--- EXTRACTED TEXT ---

During the May visit, someone questioned Thieu about ecvn South, which represents two-thirds of Vietnam's 1.1 million evangelicals. Thieu "told his U.S. counterparts it is time to focus on a better future, not [to] dwell on the religious problems and restrictions of the past," according to the umns account. umns also quoted Thieu as saying that Vietnam has 80 Protestant churches. There are actually hundreds of Protestant congregations in Vietnam. When back in Vietnam, Thieu was questioned privately about citing the figure of 80 Protestant congregations. "I said that, speaking only for the ecvn South, there are 800 churches," the chagrined leader said, "and used that number to include the Montagnard churches." Vietnamese authorities refuse to recognize the Montagnard membership, so the numerical "mistake" is no mere slip of an interpreter's tongue in New York.
Close observers of Vietnam suspect that authorities pressured Thieu to travel to the United States precisely in order to damage his reputation among his evangelical peers. A small number of pastors, sympathetic with the government, circulated letters accusing him and others of ineffectiveness.
Thieu, 60, died of heart failure on June 24, after 17 months in office and seven weeks after his visit to America. Four days later, an estimated 2,000 Christians attended his funeral in Ho Chi Minh City (Saigon). "Thieu was forced to come from Vietnam and to speak against his own conscience," Nam Tuan Kieu, a Vietnamese American pastor, told Congressmen in July. Duong Thanh, Thieu's likely successor and first vice president of ecvn South, is an elderly and physically infirm pastor. Contrary to the propaganda, recent reports from Human Rights Watch, Amnesty International, and the U.S. Commission on International Religious Freedom reveal pervasive repression of religious belief and practice outside officially permitted outlets.

---

Rewrite everything in the Vietnam evangelicals text from "Close observers of" down to "others of ineffectiveness.", swapping "pastors" for "ministers". The material that comes after this text isn't needed.

--- STORED DATA ---

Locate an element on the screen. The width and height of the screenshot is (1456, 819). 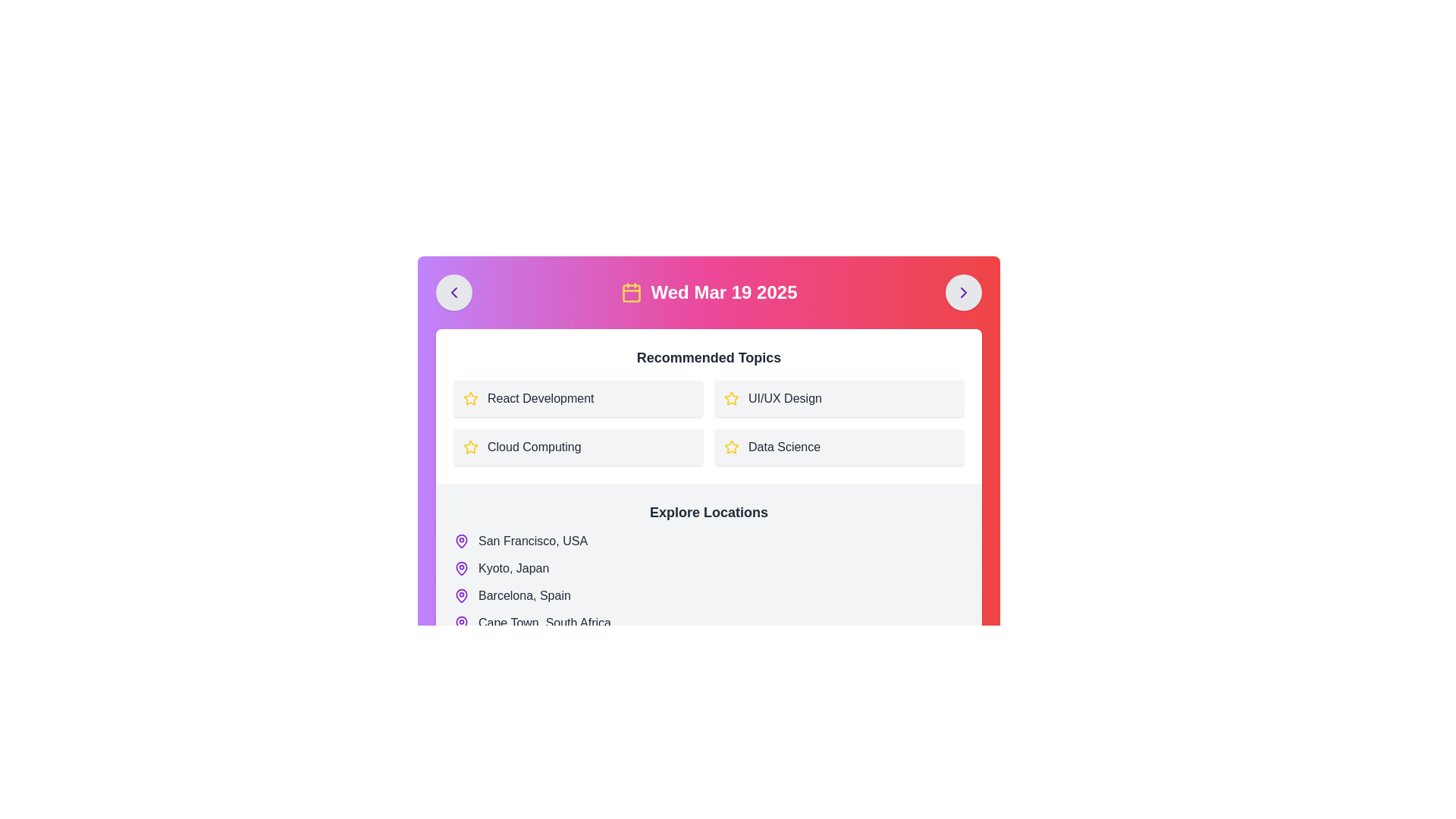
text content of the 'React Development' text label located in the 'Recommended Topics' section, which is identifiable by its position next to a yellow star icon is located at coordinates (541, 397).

---

- RESULT BELOW -
Close observers of Vietnam suspect that authorities pressured Thieu to travel to the United States precisely in order to damage his reputation among his evangelical peers. A small number of ministers, sympathetic with the government, circulated letters accusing him and others of ineffectiveness.